I was trying to look for different alternatives, but this one is still the easiest based on the docs it has. It could be something that I'm just messing up.... Any help would be highly appreciated.

itzg commented 1 month ago

Expose mc-router on a NodePort for HTTP (30013) and TCP (30012) for Minecraft. Attempt to connect to the Minecraft server via the mc-router service on port 30013

You're attempting the connection to HTTP (30013) and not Minecraft port (30012). You probably don't even need to expose HTTP.

csabca83 commented 1 month ago

Expose mc-router on a NodePort for HTTP (30013) and TCP (30012) for Minecraft. Attempt to connect to the Minecraft server via the mc-router service on port 30013

You're attempting the connection to HTTP (30013) and not Minecraft port (30012). You probably don't even need to expose HTTP.

Thanks for confirming this, I'll have that removed. Does this mean that scaling should happen even through 30012? (That's the main reason why I was playing with both ports, because I wasn't sure if sts scaling is available directly from 30012)

itzg commented 1 month ago

The HTTP API access isn't involved in auto-scaling.

That feature was contributed over 2 years ago https://github.com/itzg/mc-router/pull/29. Maybe it doesn't work anymore. If it works without it enabled, then just don't enable it.

csabca83 commented 1 month ago

The HTTP API access isn't involved in auto-scaling.

That feature was contributed over 2 years ago https://github.com/itzg/mc-router/pull/29. Maybe it doesn't work anymore. If it works without it enabled, then just don't enable it.

Well the thing is, autoscaling from 0->1 is the only thing that I need from this project 🙃. I can live my life happily without having additional hops (from ClusterIP services) and proxies, unless it's necessary for the scaling to work...

itzg commented 1 month ago

That's fair enough. There's other benefits of mc-router, but agreed that it adds extra hops if you don't need it.

With that said, I'll leave the issue open to possibly look at later. I just can't guarantee when or ever that I am able to look at it.

@vorburger perhaps you could help take a look?

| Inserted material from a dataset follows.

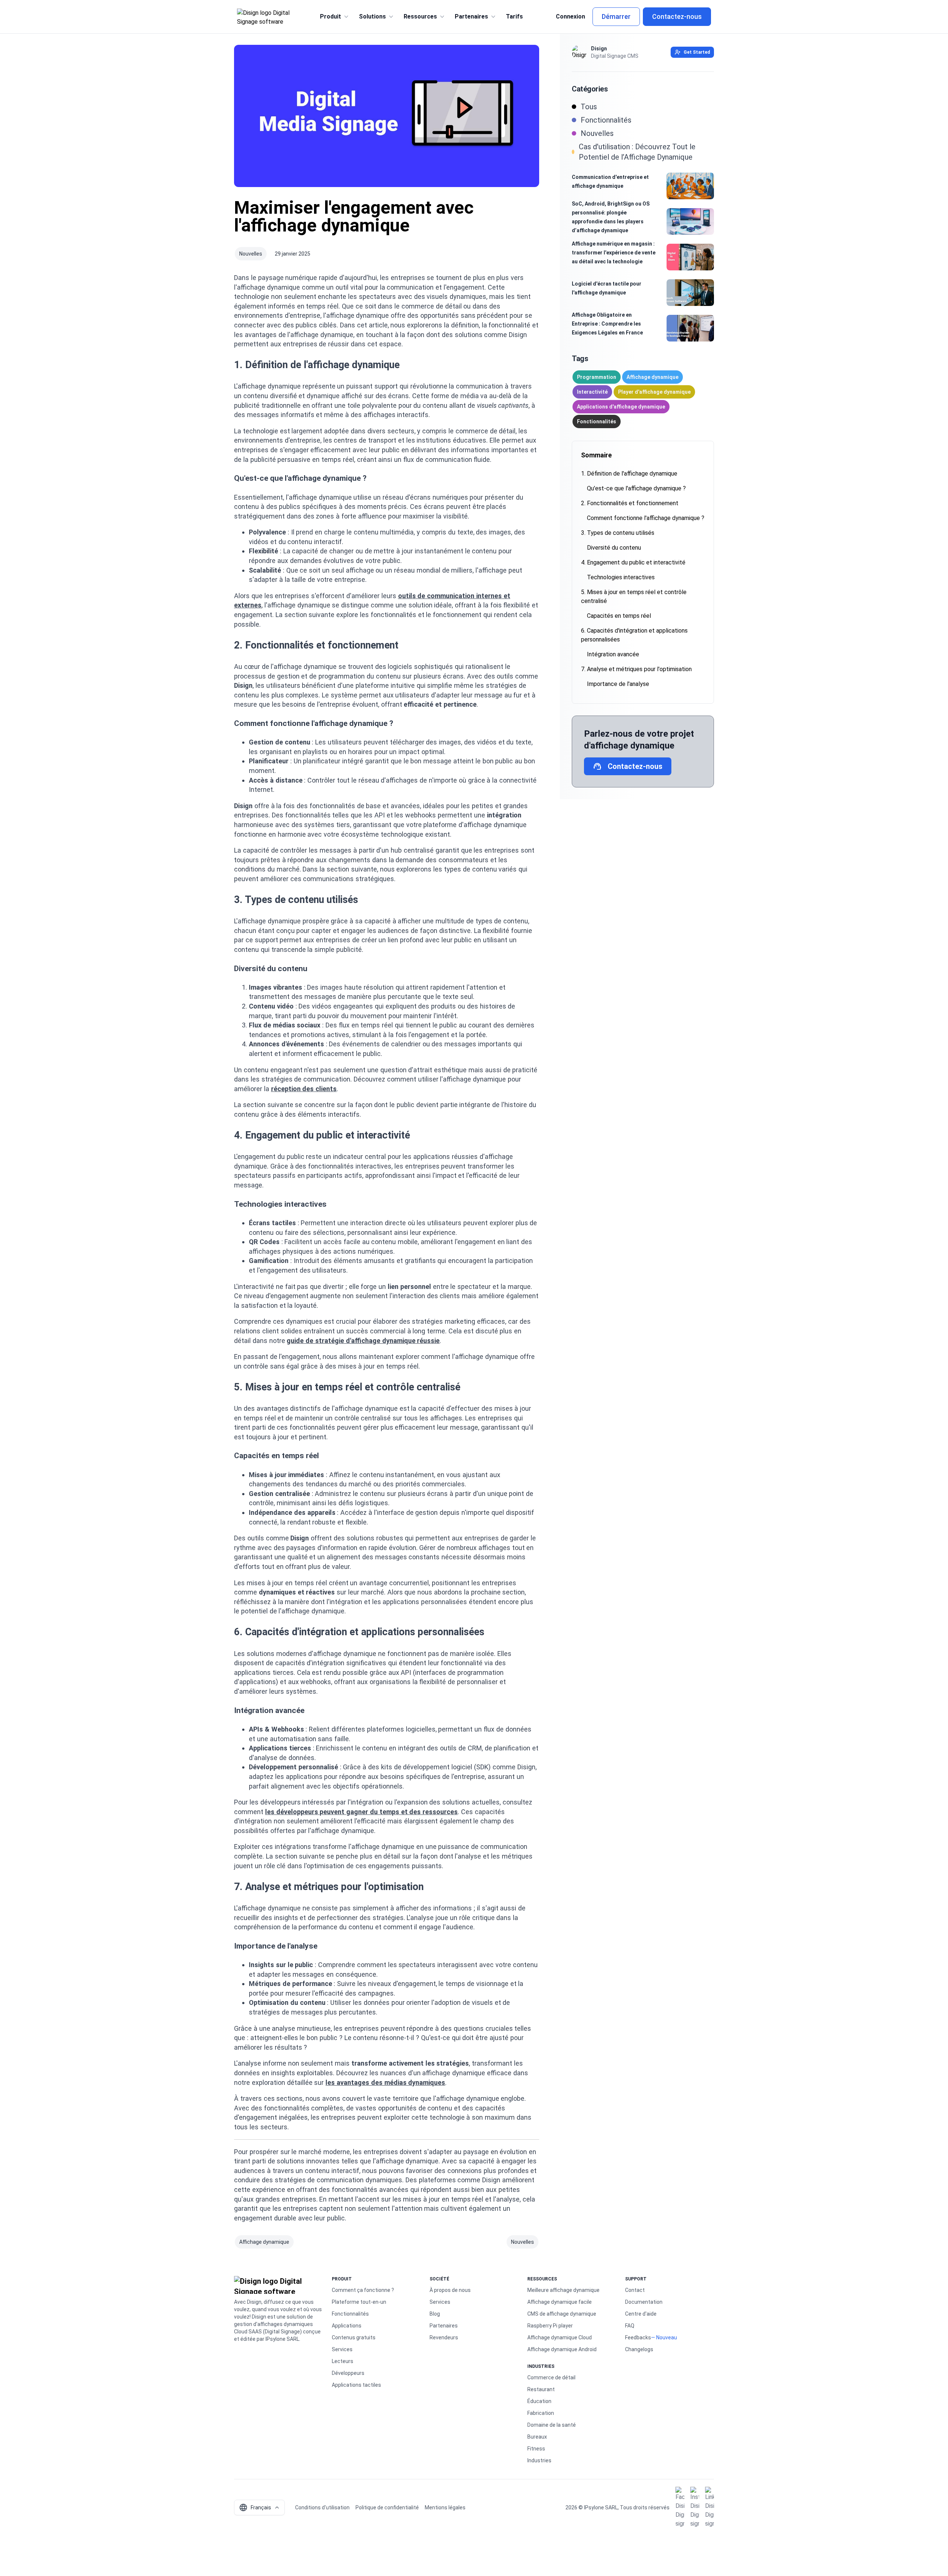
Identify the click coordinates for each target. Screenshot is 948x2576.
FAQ (629, 2326)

csabca83 commented 1 month ago

@itzg I did some research regarding the issue and found out that StatefulSet.metadata.name and StatefulSet.spec.serviceName must be the same; otherwise, autoscaling won't work. Another important aspect I was missing is the annotation for the StatefulSet service. The annotation "mc-router.itzg.me/externalServerName" must be present. If you connect directly from an external IP address through a NodePort, the IP address of the server must be specified there.

apiVersion: v1
kind: Service
metadata:
  name: mcserver-statefulset
  namespace: mcserver
  labels:
    app: mcserver
  annotations:
    "mc-router.itzg.me/defaultServer": "true"
    "mc-router.itzg.me/externalServerName": "1.2.3.4"
spec:
  # clusterIP: None
  ports:
  - protocol: TCP
    name: minecraft
    port: 25565
    targetPort: 25565
  type: ClusterIP
  selector:
    app: mcserver

I tried using wildcards like "mc-router.itzg.me/externalServerName": "*", but that doesn't work. Having this work with only headless services and removing these strict requirements (or providing more options specifically for autoscaling to be configured as a flag) would be amazing. Additionally, more detailed logging at the debug level would be helpful.

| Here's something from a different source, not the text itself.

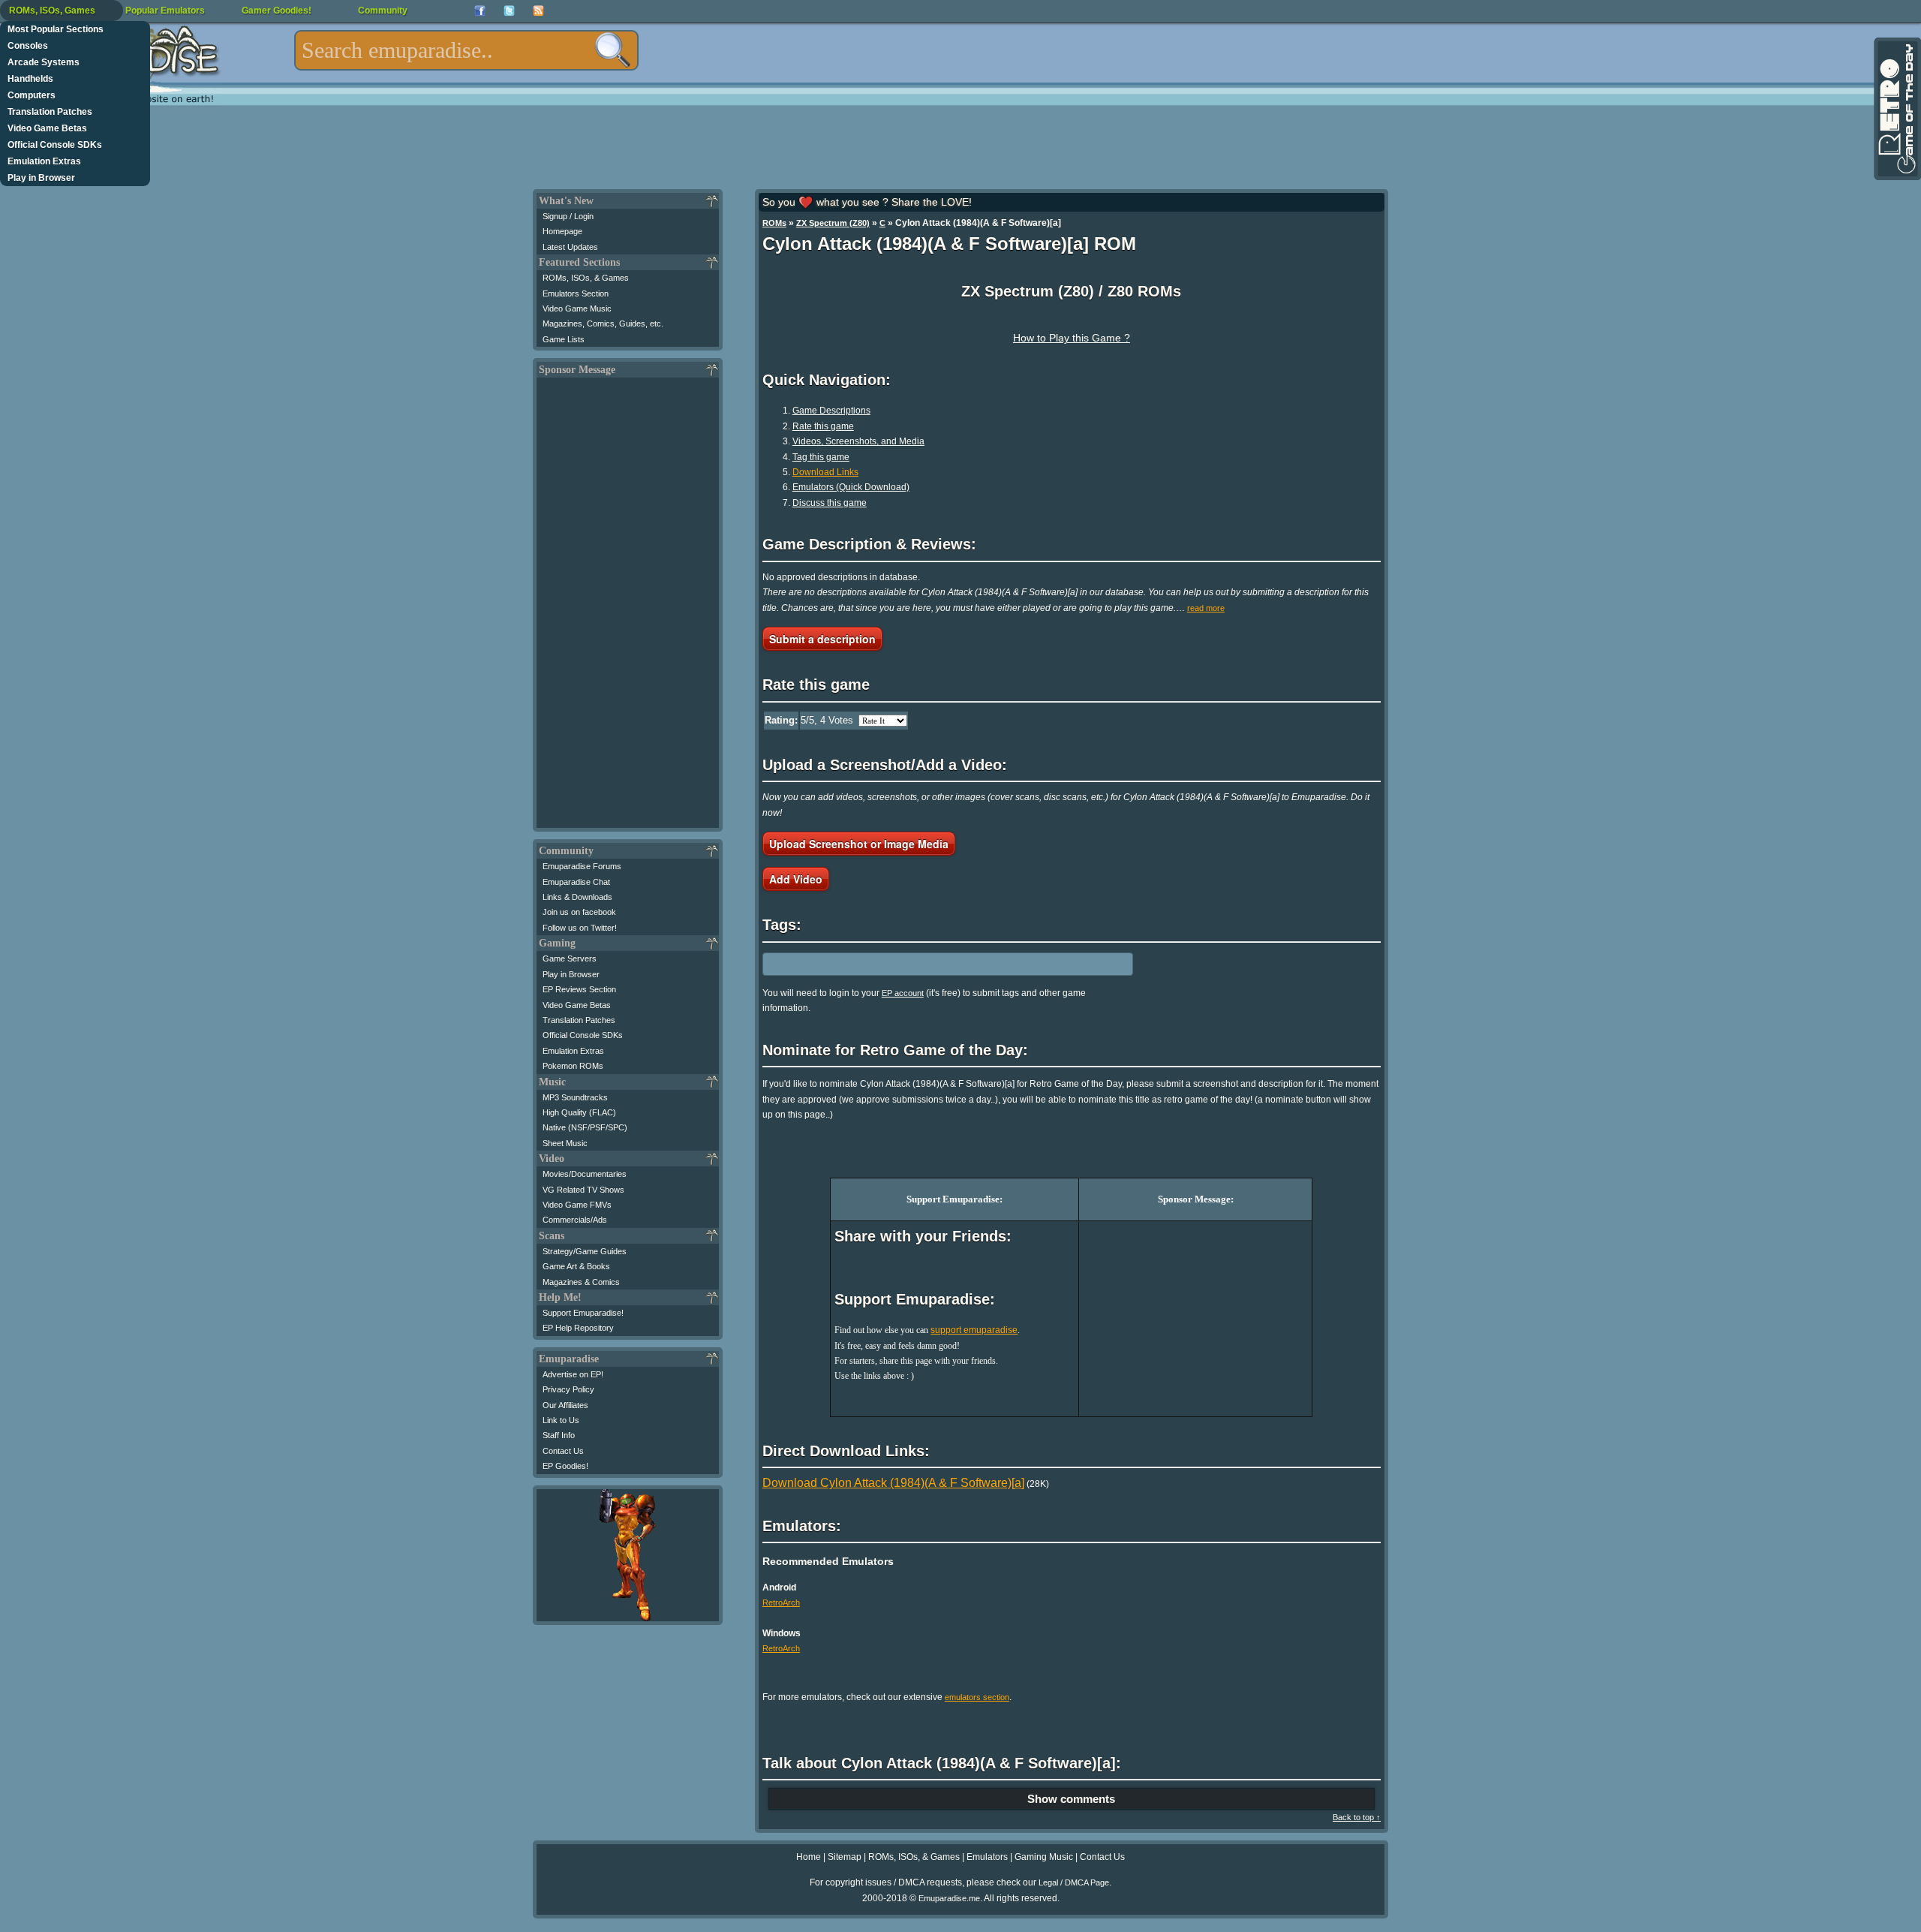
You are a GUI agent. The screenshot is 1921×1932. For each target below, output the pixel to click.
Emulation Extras (44, 161)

At a minimum, I can update the documentation to bring awareness to these requirements, as it wasn't clear to me what was needed.

itzg commented 1 month ago

Great research! Yes, a PR for the docs improvement for now would be great.

The other changes sounds good too, but I would need to check where the code requires certain ones of those and/or which can be relaxed.

vorburger commented 1 month ago

@vorburger perhaps you could help take a look?

@itzg Thank You for remembering me, from back in https://github.com/itzg/mc-router/pull/29; hope you're well. -- I haven't been actively using this anymore in a while, and unfortunately don't currently have the bandwidth / free cycles to help out here. Best, M.